§ **Material provided**:

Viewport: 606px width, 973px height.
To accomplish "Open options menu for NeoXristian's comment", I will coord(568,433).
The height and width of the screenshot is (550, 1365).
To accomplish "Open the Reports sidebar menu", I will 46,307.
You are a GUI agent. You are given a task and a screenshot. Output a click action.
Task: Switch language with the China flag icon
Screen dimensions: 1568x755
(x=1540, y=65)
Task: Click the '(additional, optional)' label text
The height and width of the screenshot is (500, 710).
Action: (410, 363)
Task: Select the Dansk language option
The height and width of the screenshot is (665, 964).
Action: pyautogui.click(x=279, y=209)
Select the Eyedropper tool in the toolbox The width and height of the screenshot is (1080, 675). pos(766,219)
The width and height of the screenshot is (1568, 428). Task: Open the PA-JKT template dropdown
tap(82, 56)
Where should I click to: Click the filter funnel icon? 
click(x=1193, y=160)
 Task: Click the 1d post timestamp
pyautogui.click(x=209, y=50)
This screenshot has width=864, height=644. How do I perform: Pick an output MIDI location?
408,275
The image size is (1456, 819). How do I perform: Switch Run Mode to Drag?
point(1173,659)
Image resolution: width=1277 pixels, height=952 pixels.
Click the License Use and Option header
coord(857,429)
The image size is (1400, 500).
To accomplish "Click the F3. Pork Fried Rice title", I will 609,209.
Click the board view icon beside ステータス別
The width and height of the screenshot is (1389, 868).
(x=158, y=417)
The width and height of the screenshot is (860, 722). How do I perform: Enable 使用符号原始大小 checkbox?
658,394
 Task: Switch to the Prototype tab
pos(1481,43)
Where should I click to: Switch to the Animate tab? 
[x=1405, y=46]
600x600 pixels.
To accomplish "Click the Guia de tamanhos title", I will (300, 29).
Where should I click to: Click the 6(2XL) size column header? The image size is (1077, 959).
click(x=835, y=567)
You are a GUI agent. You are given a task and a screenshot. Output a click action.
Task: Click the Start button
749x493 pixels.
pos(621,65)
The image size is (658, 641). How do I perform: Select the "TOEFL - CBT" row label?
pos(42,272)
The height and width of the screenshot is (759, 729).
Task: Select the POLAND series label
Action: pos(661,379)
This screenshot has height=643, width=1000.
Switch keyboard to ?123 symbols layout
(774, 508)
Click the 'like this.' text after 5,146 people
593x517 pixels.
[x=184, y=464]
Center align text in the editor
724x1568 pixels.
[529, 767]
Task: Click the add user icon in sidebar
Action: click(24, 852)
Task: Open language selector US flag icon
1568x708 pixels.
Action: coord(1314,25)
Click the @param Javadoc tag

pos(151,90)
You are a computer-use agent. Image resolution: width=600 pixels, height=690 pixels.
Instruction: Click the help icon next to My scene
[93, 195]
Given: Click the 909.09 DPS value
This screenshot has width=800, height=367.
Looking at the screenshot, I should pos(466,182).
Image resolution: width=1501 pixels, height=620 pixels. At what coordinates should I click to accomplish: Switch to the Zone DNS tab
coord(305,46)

§ **What is expected**: The expected answer is an exact copy of the lines above, beginning at the line with "The height and width of the screenshot is (665, 964)." and ending at the line with "The image size is (1400, 500).", with both ends in.

§ **Response to the exercise**:
The height and width of the screenshot is (665, 964).
Action: pyautogui.click(x=279, y=209)
Select the Eyedropper tool in the toolbox The width and height of the screenshot is (1080, 675). pos(766,219)
The width and height of the screenshot is (1568, 428). Task: Open the PA-JKT template dropdown
tap(82, 56)
Where should I click to: Click the filter funnel icon? 
click(x=1193, y=160)
 Task: Click the 1d post timestamp
pyautogui.click(x=209, y=50)
This screenshot has width=864, height=644. How do I perform: Pick an output MIDI location?
408,275
The image size is (1456, 819). How do I perform: Switch Run Mode to Drag?
point(1173,659)
Image resolution: width=1277 pixels, height=952 pixels.
Click the License Use and Option header
coord(857,429)
The image size is (1400, 500).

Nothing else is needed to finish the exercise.